When it comes to content production, the team you have today is not necessarily the same team you’ll have tomorrow or in the future. That presents a challenge for ongoing training and communication. Not only that, the business rules of how you create content may change over time—and communicating those changes is critical.
Training, debugging, and communication were some of the major inspirations behind Brightspot’s built-in help tool, which we call Production Guides.
Production Guides help teams communicate tips, tricks, and requirements to their teams—down to a specific field level. Not only that, Production Guides support two layers, one set for editors and one set for developers.
To illustrate the benefits of Production Guides and how they can benefit your team, let’s look at them through the lens of two users:
- Zak, an engineer who is tasked with configuring the Production Guides for his newsroom
- Anne, a writer who has joined a news publisher, and is working on her first story
Before that, though, let’s cover the different cases and uses of Production Guides.
Production guides: An overview
As mentioned above, there are two lenses for Production Guides—an editorial helper view, and a developer helper view. To access Production Guides, a user just needs to locate the [?] next to any field within Brightspot. Here’s a quick example:
Once clicking the [?] icon, a user will see the Production Guide for that field. Note that there is a tab specifically For Editors and one designed For Developers.
Production guides and how developers can benefit
Let’s start with the value Brightspot’s Production Guides offer to engineers. To begin, it is helpful to understand that classes in Brightspot can be designated either abstract or concrete; abstract classes are designed to be reusable while concrete classes are more unique.
This allows Production Guides to be leveraged across all abstract classes, which lessens the burden of maintenance: create once, and then that Guide is used across all content types that leverage that field. In order to do this, Brightspot declares these Guide Fields in abstract classes.
One such class is called CreativeWork. Because fields, like Headline and Subheadline, are declared from CreativeWork, an abstract class, then regardless of where they are used in a concrete case (whether it’s an Article, Blog Post, Gallery, or Press Release content type), Brightspot considers it the same field.
This means that the note Zak sets for the Headline field for CreativeWork, for example, applies to wherever it is used in a concrete case, whether that’s an, Article, Blog Post, or other content type.

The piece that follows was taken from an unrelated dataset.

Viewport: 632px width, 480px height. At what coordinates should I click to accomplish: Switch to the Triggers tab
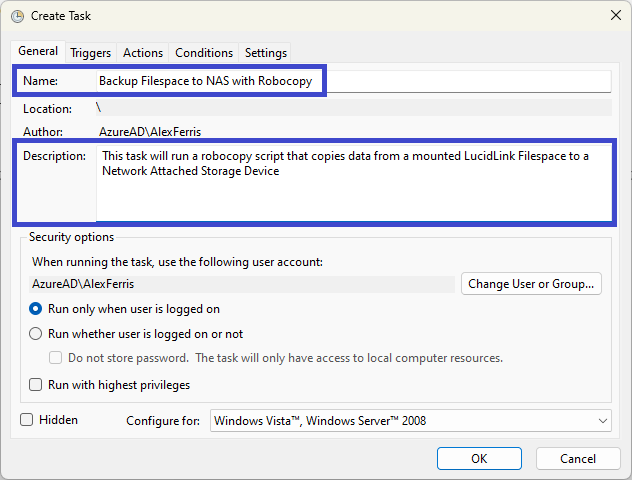(x=91, y=53)
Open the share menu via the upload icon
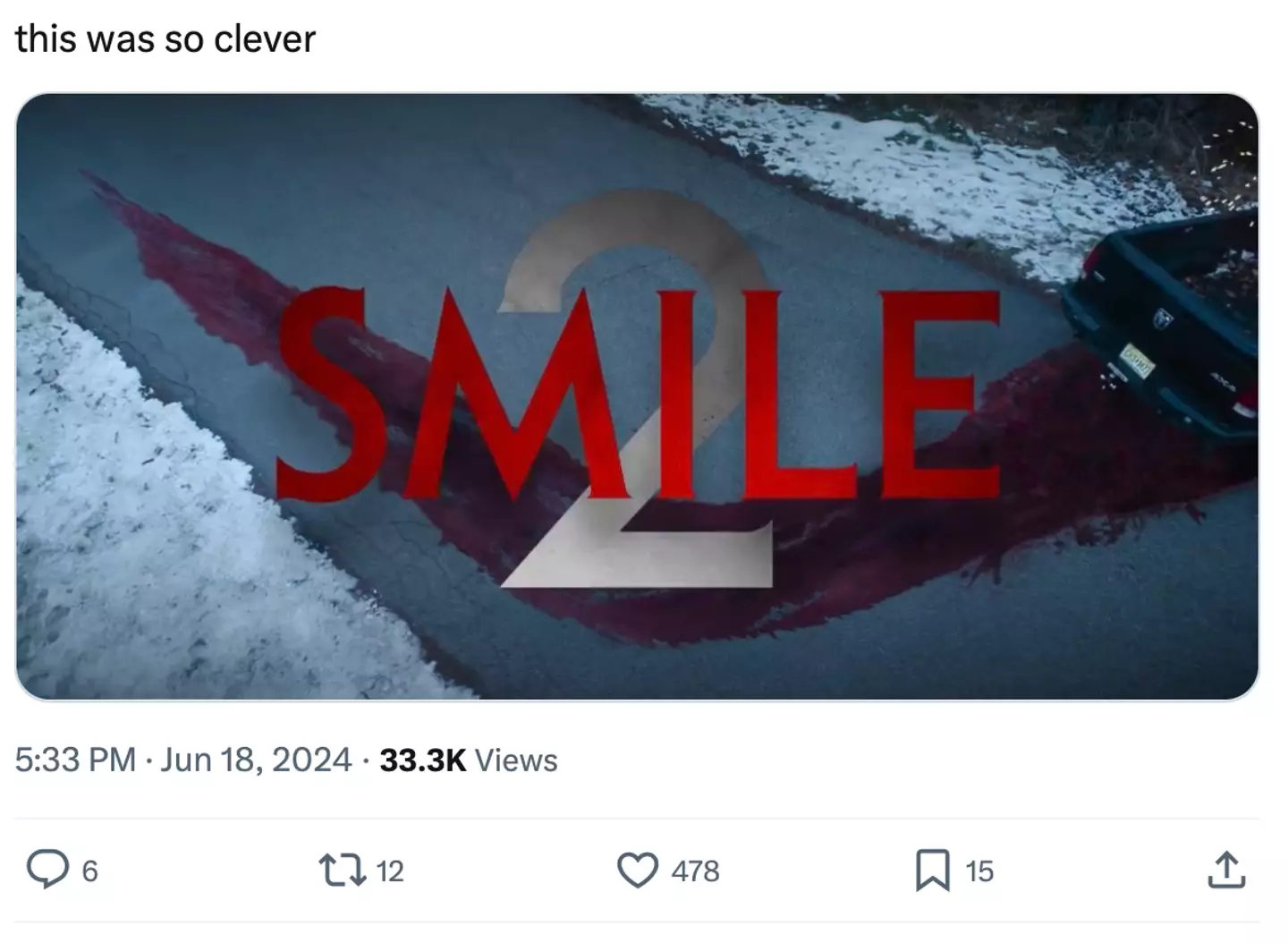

Some fields are declared in a concrete case, however. Body fields, for example, since their rich text editors may have nuances between Article and Gallery, should not have notes that carry from one content type to another since they may not apply. This means that Zak can set a unique Production Guide helper for each content type’s Body field.
Zak is able to add a lengthier description in the Body field, including a bulleted list and an image that lists the available keyboard shortcuts for his editorial team. Production Guides support a rich text editor that includes text formatting; bulleted lists, numbered lists, and indent / outdent; HTML snippets; hyperlinks; images; upload; alt text; alignment; and a custom keyboard.
Additionally, if your editorial teams ever need fields to behave a certain way (like making them required, or displaying a note above the field with more information), there are a number of field annotations in this tab that developers can then implement.
Production guides and how editors can benefit
Now that we have a basic grasp of how Production Guides work for engineers, let’s talk about the benefit to the end user, focusing specifically on Anne, who just started working for a news publisher. She’s publishing her first ever Article in Brightspot, and she’s not sure how long her Headline should be.
She’s able to click on the [?] field next to that field, and quickly read the For Editors instructions regarding that field.
She has a few additional questions as she goes, including whether she can use keyboard shortcuts on the Body field, and how many Tags she should add to her story.
As Anne works, she sees the For Editors area a bit differently—it’s missing the pencil icon that Zak had seen because Anne’s Brightspot role does not give her the UI permission needed to edit Production Guides. This keeps Anne focused on her task at hand, and also allows the Brightspot administrators to fully control the Production Guide text.
So if you’re looking for a way to help your teams improve communication while maintaining consistency and quality across your content and operations, Production Guides are just one way that Brightspot can provide that value to you and your organization.